Strategically unintelligent

 

You may be able to spell strategy but do you know what it means? Most business leaders believe they have a strategy but ask them to define it – or to quantify its success – and you are often greeted with the same old blah blah about being the best in class, investing in quality, having the lowest costs, or – worst of all – living deep within our markets.

If you’re keen to clarify your strategy, you could do worse than read Cynthia Montgomery’s The Strategist: Be The Leader Your Business Needs (http://www.amazon.co.uk/Strategist-Leader-Your-Business-Needs/dp/0007426674 ). She is the Timken Professor of Business Administration at Harvard Business School and has watched and influenced the debate on corporate strategy that has raged for decades in America. For Montgomery, a true strategic leader is “someone who engages in a conversation about the purpose of that company”. The company’s performance is driven by the quality of that conversation and the way it shapes business decisions.
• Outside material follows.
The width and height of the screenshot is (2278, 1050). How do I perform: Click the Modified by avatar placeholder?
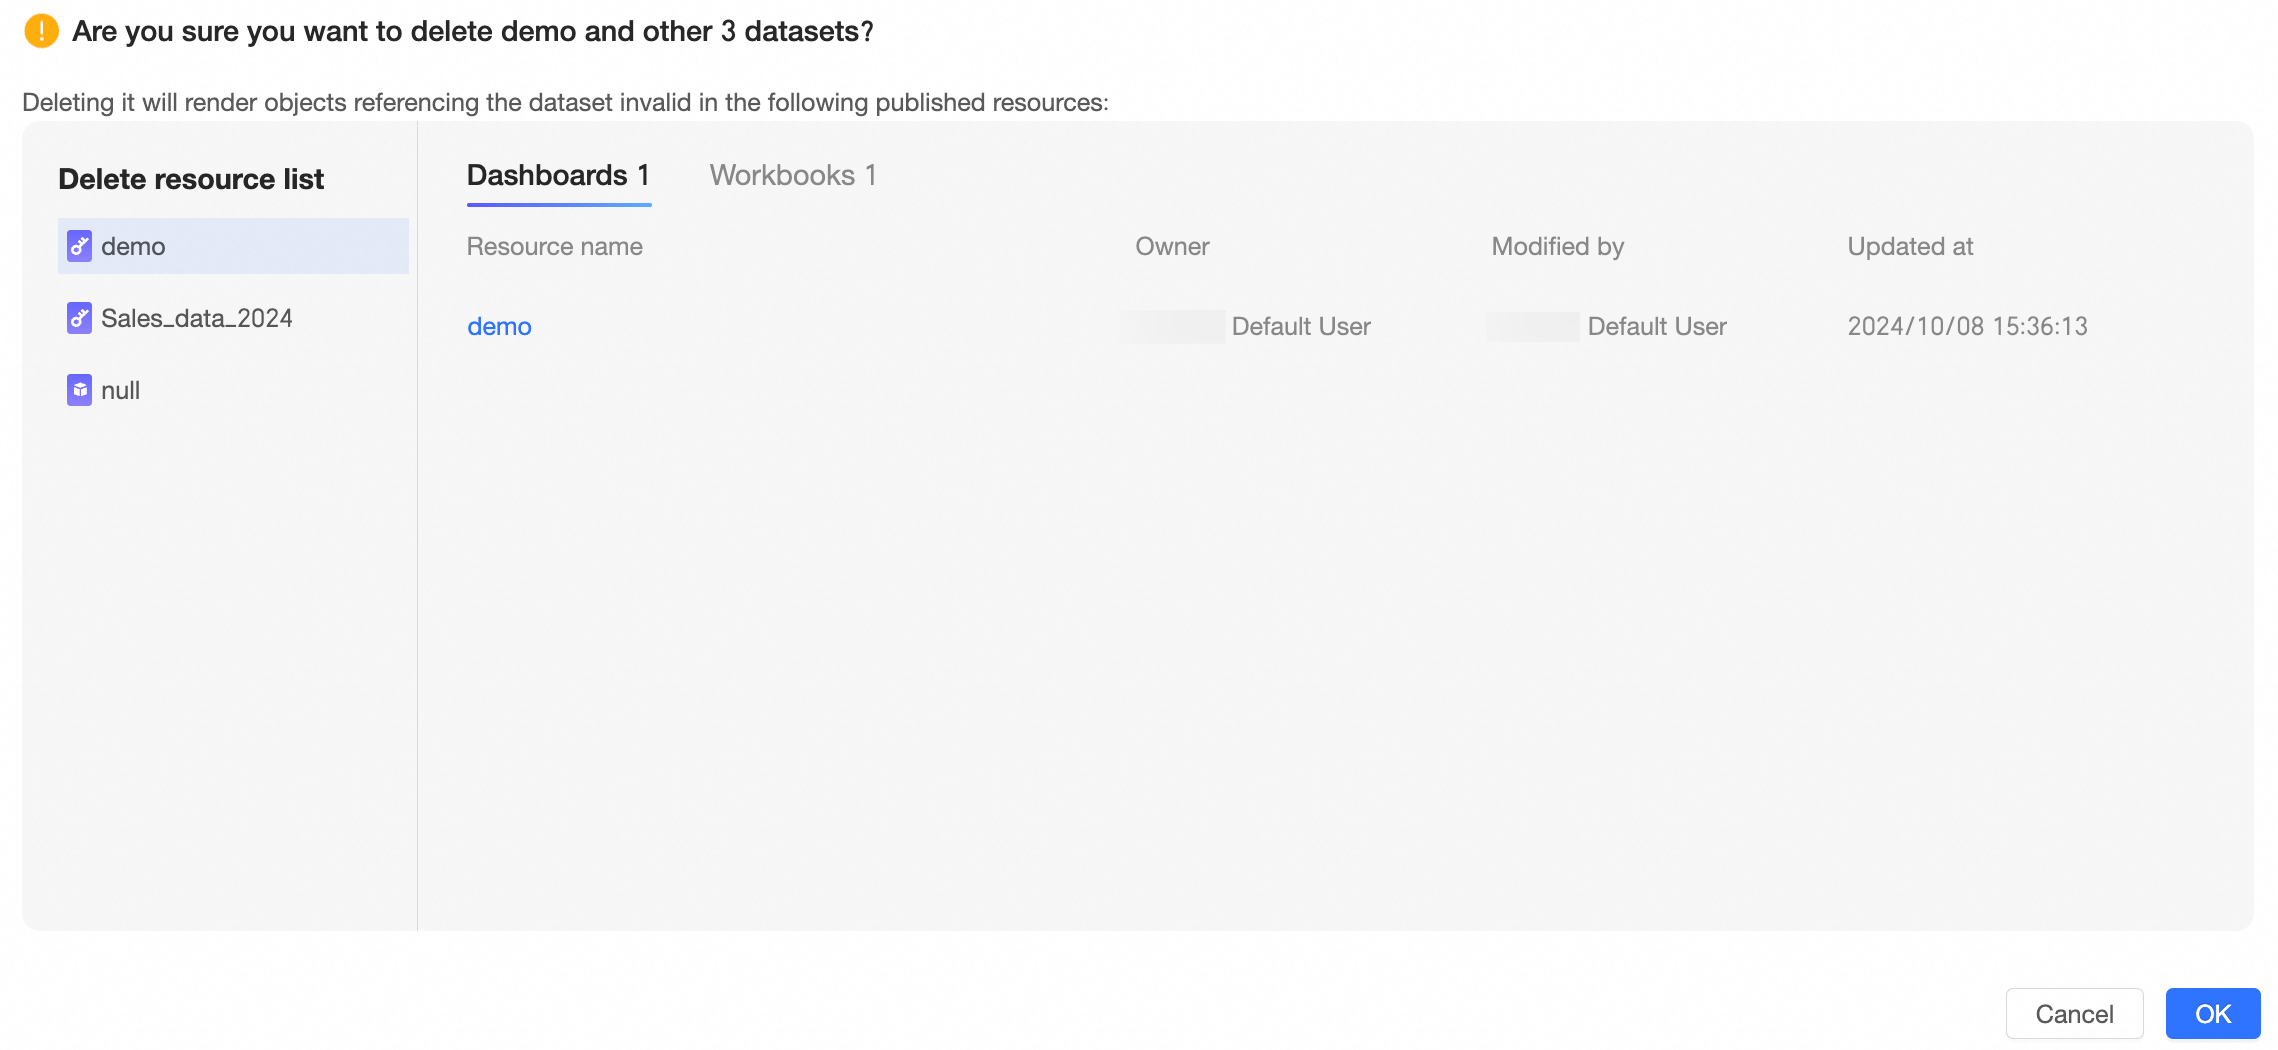tap(1533, 326)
Montgomery has taught many managers at varying stages of their career and from companies of all sizes. Her students are asked to devise strategies that are critiqued by the class. She remembers one particular business leader from Venezuela who attended many of the sessions and always ask: “What are you doing that’s really distinctive?” Montgomery often asked the same question in a slightly different way: “Help me understand why your business really matters.”
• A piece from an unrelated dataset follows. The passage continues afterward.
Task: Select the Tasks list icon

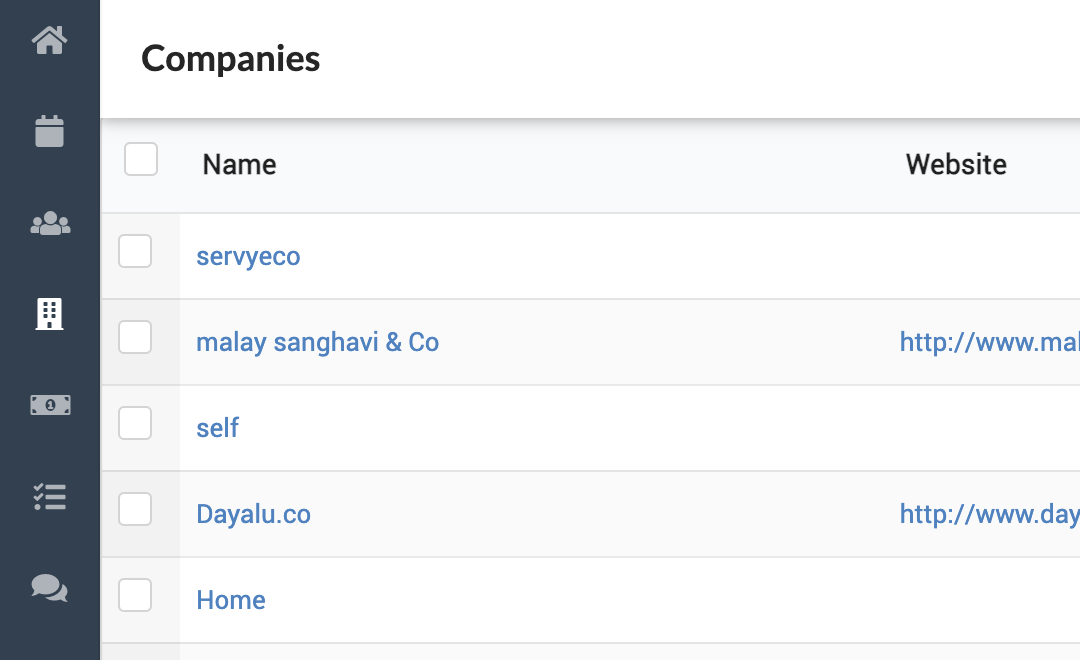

Either way, the answer to that question could improve a company’s strategy – especially if, Montgomery suggests, they are answered not by a CEO working on gut instinct, or coming up with the same old “blah, blah, blah” after a nanosecond’s consideration but after a series of in-depth conversations with senior managers in which the ideas are tested against a variety of situations.
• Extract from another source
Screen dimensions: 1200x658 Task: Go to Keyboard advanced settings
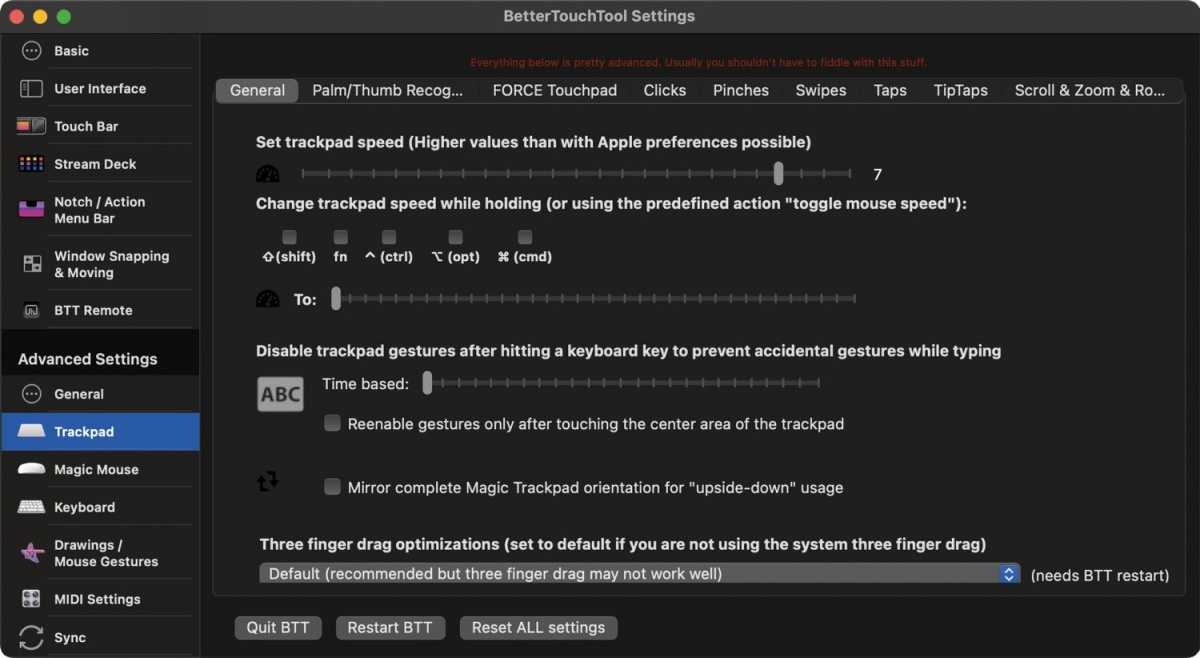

This might all sound too much hassle but it could transform your business. A very experienced non-executive director said whenever he was invited to join the board of a new company, he would visit their head office. What swayed his decision wasn’t the presentations, the profit and loss or the boss’s charisma, it was how the senior executives answered the same question: “What is your strategy?” The more inconsistent the answers, the less likely he was to rate the business.